INSTRUCTIONS FOR THE TASK. Please output the section of the listing below that opens with the line containing "Where should I" and closes with the line containing "Given: Collapse the", exactly and with nothing else.

MATERIAL FOR THE TASK.
BEGIN

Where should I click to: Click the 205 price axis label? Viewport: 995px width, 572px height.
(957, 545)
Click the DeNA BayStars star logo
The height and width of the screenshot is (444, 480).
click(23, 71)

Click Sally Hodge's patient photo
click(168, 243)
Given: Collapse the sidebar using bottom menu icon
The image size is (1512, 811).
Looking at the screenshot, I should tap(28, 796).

END
BEGIN

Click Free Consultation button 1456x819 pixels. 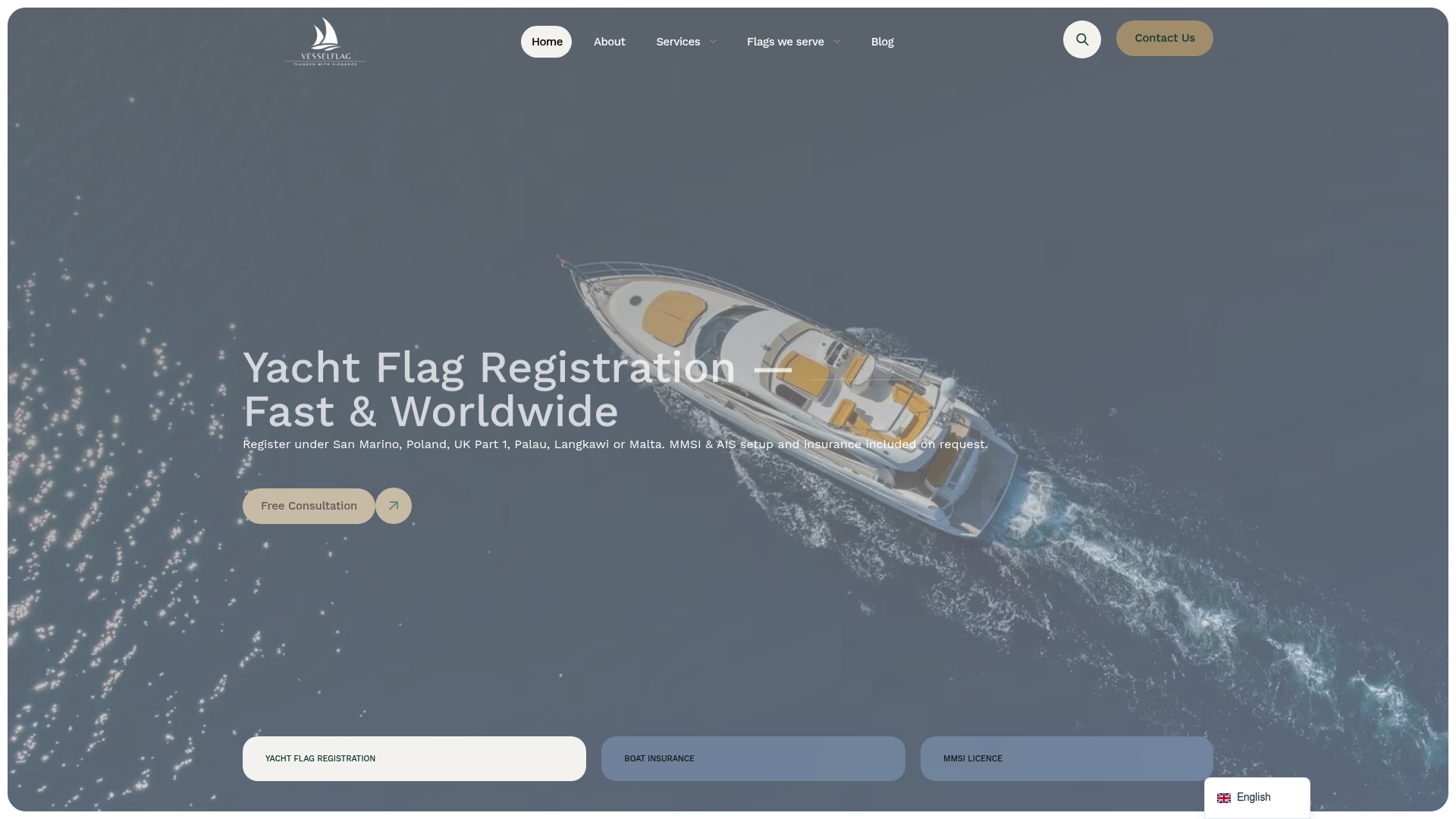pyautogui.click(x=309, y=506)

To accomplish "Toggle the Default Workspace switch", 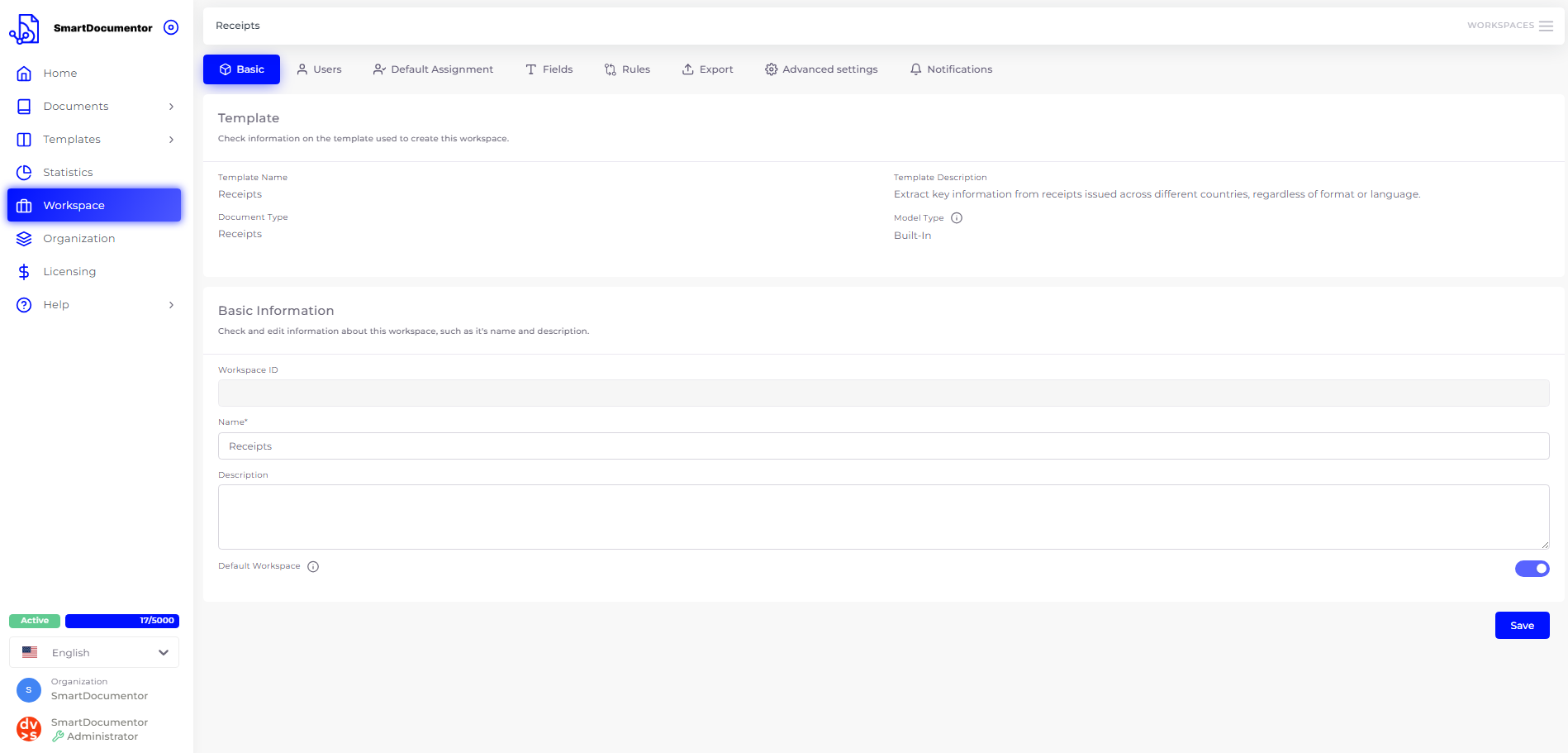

END

SOLUTION TO THIS PROBLEM.
Where should I click to: Click the 205 price axis label? Viewport: 995px width, 572px height.
(957, 545)
Click the DeNA BayStars star logo
The height and width of the screenshot is (444, 480).
click(23, 71)

Click Sally Hodge's patient photo
click(168, 243)
Given: Collapse the sidebar using bottom menu icon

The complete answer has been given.